本文
========

船木 翔太さん
インタビュー公開日:2023.10.23

楽しく乗車し笑顔で降りていただく。
接客業の視点を大切に乗務する日々。
手を挙げれば止まってくれて、目的地を告げると、安全に送り届けてくれるタクシー。最近は、クレジットカードや電子マネーも使えるようになり、どんどん便利になっています。快適に移動することができ、急ぎの用事がある時にも強い味方になります。
「それがタクシーの役割ですし、迅速に指定された場所にたどりつければOKだと思いますが、私は同時に接客業の視点を持つことが大切だと考えています。楽しく乗車していただいて、笑顔で降りていただく。常に私が目指していることです」
札幌・豊平区を南北に貫く平岸街道を走ると、白い大きなダルマが見えてきます。1970年代に、タクシー乗務員が交通安全祈願のためにつくったという白いダルマ。今も平岸ハイヤーのシンボルとなっています。同社でタクシーのハンドルを握る船木翔太さんは、入社から5カ月とは思えない売上成績が、社内でも評判になっている若手のホープです。

========

内容の活用
#1 本文の内容を2文でまとめてもらえますか？
#2 本文のうち、「手を挙げれば止まってくれて、」を含む語句で始まり「なっている若手のホープです。」で終わる部分を、一字一句そのまま書き写してもらえますか？

抽出した行

========

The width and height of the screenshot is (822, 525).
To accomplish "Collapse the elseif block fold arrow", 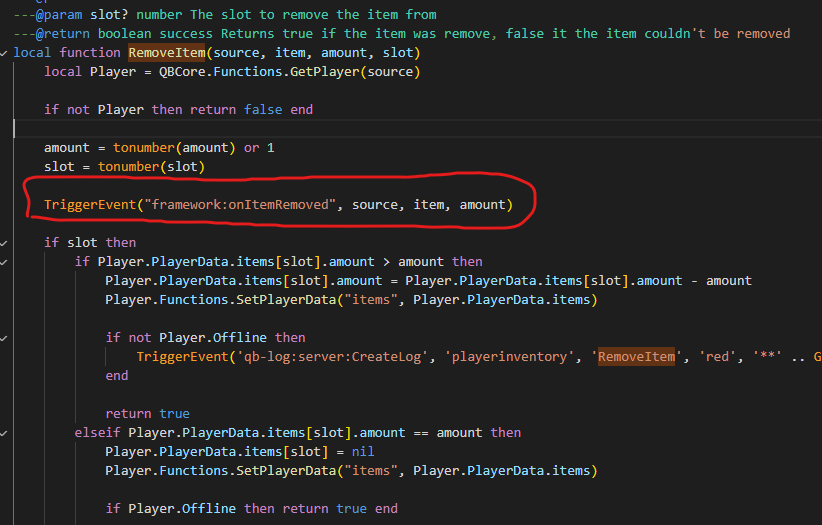I will [x=6, y=433].
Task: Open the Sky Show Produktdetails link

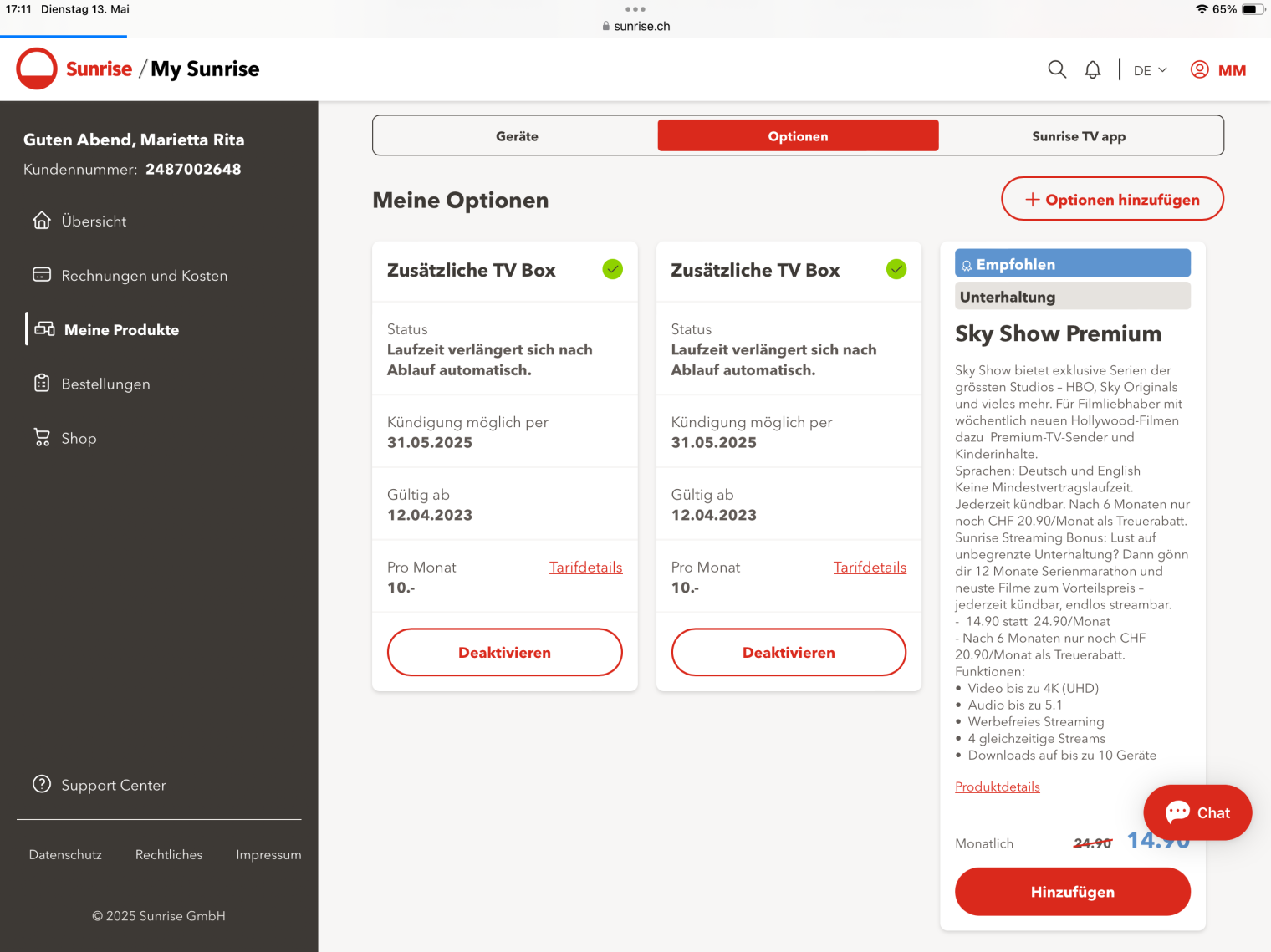Action: click(997, 787)
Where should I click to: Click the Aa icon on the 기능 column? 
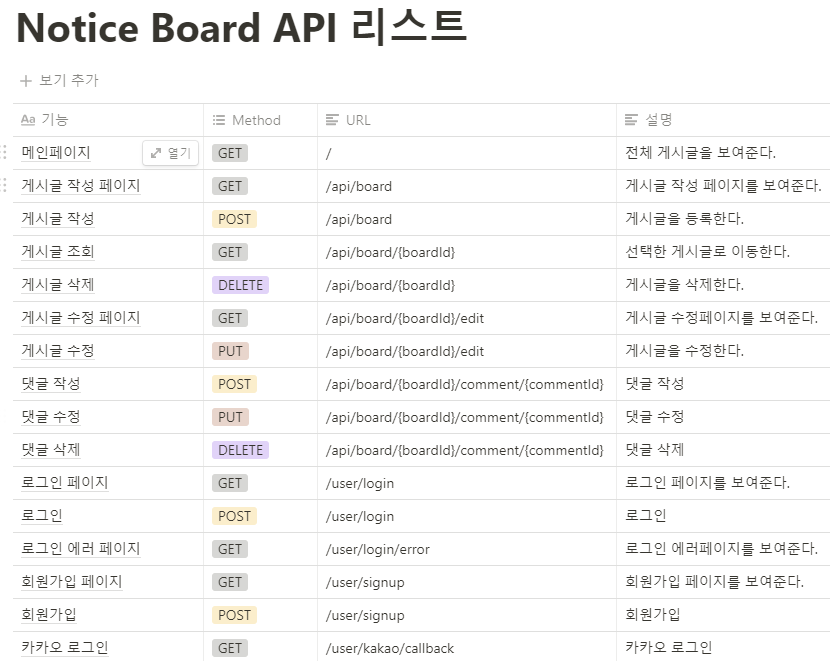(27, 119)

========

回答
#1 平岸ハイヤーでタクシーのハンドルを握る船木翔太さんは、入社から5カ月とは思えない売上成績が社内でも評判になっている若手です。迅速に指定の場所へたどりつくことに加えて接客業の視点を大切にしており、楽しく乗車して笑顔で降りてもらうことを常に目指しています。

#2
手を挙げれば止まってくれて、目的地を告げると、安全に送り届けてくれるタクシー。最近は、クレジットカードや電子マネーも使えるようになり、どんどん便利になっています。快適に移動することができ、急ぎの用事がある時にも強い味方になります。
「それがタクシーの役割ですし、迅速に指定された場所にたどりつければOKだと思いますが、私は同時に接客業の視点を持つことが大切だと考えています。楽しく乗車していただいて、笑顔で降りていただく。常に私が目指していることです」
札幌・豊平区を南北に貫く平岸街道を走ると、白い大きなダルマが見えてきます。1970年代に、タクシー乗務員が交通安全祈願のためにつくったという白いダルマ。今も平岸ハイヤーのシンボルとなっています。同社でタクシーのハンドルを握る船木翔太さんは、入社から5カ月とは思えない売上成績が、社内でも評判になっている若手のホープです。